"We can't say that there are sectors where it is more frequent, but there are sectors where this issue is more repressed, like among the Arabs and haredim, due to their refusal to cooperate with state authorities. There, it is [still] customary to wash one's dirty linen at home."
Hospital Tries To Help Battered Hasidic Women
Shmarya Rosenberg • FailedMessiah.com
Bikur Holim Hospital in Jerusalem has begun handing out Yiddish language pamphlets explaining domestic violence and urging hasidic women to seek help if they have been battered, Ynet reports.
Stop Hitting Women and Hitting At All warns that "hitting and torture in a haredi home could even lead to death."
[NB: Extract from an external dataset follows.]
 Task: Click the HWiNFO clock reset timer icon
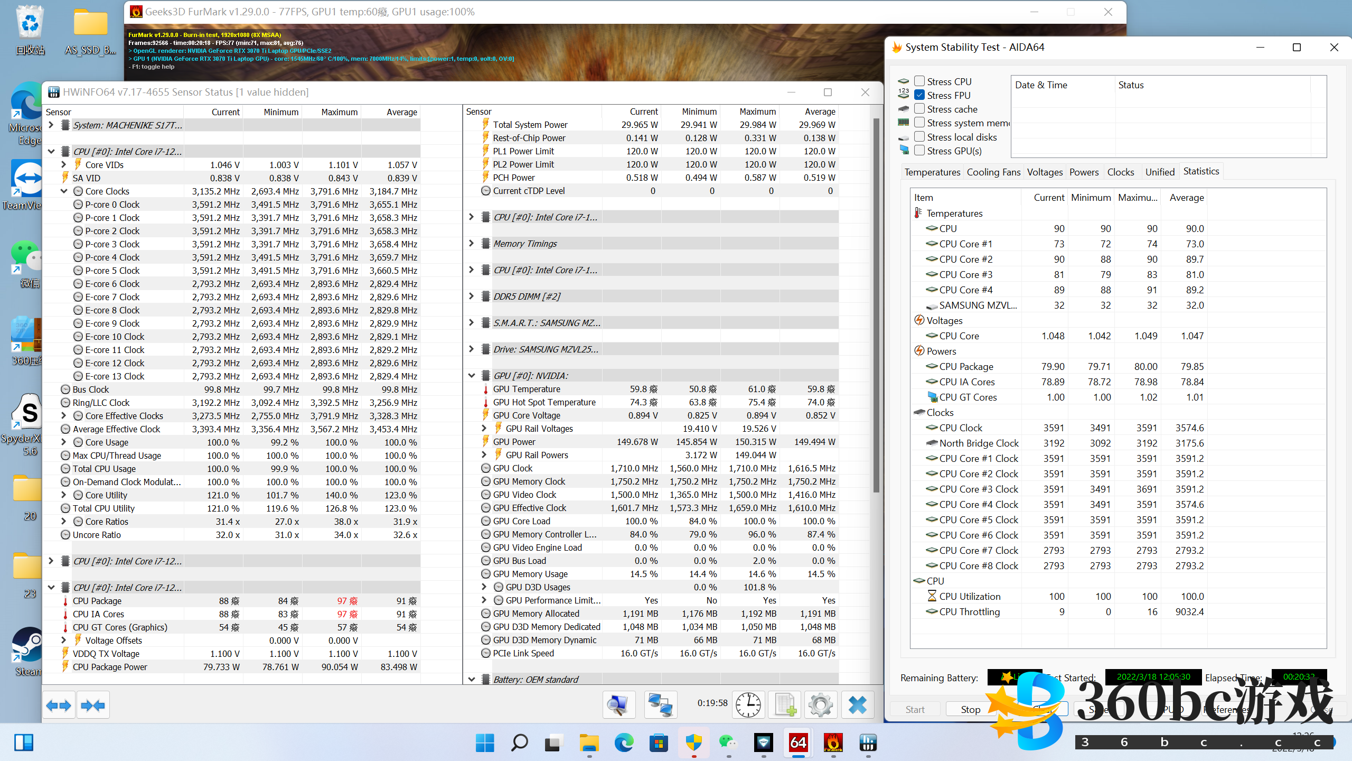[x=748, y=705]
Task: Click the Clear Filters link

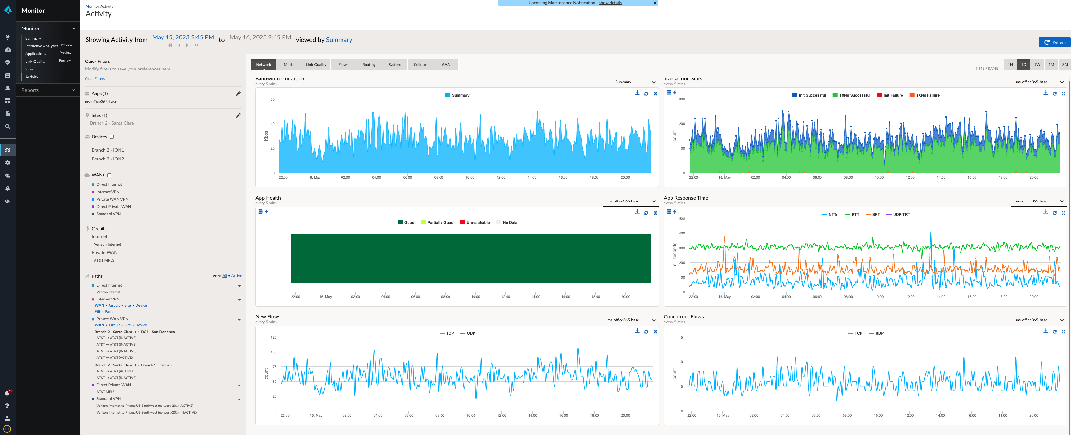Action: tap(95, 79)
While the hasidic women who have been battered are encouraged to get help from police, the hospital’s doctors, and women's organizations including Na’amat (the largest women's organization in Israel with a reported membership of 800,000) the pamphlet only provides contact information for associations and organizations specializing in helping hasidic women who have been raped or battered. It does not include the names or contact information for organizations which treat all Israelis, like the hotline of the Association of Rape Crisis Centers in Israel.
Haredi and hasidic organizations tend not to report these crimes to police or cooperate with law enforcement.
The former director-general of the Israel Women's Lobby, Nurit Tzur, told Ynet that she believes that the incidence rate of domestic violence may not be higher among hasidim or haredim.
"We can't say that there are sectors where it is more frequent, but there are sectors where this issue is more repressed, like among the Arabs and haredim, due to their refusal to cooperate with state authorities. There, it is [still] customary to wash one's dirty linen at home," Tzur said.
A similar effort several years ago that involved training women’s mikva attendants in Brooklyn to spot the signs of physical and sexual abuse and to have them provide battered or abused women with information on resources, including access to shelters for battered women, was thwarted by haredi rabbis before it could take hold.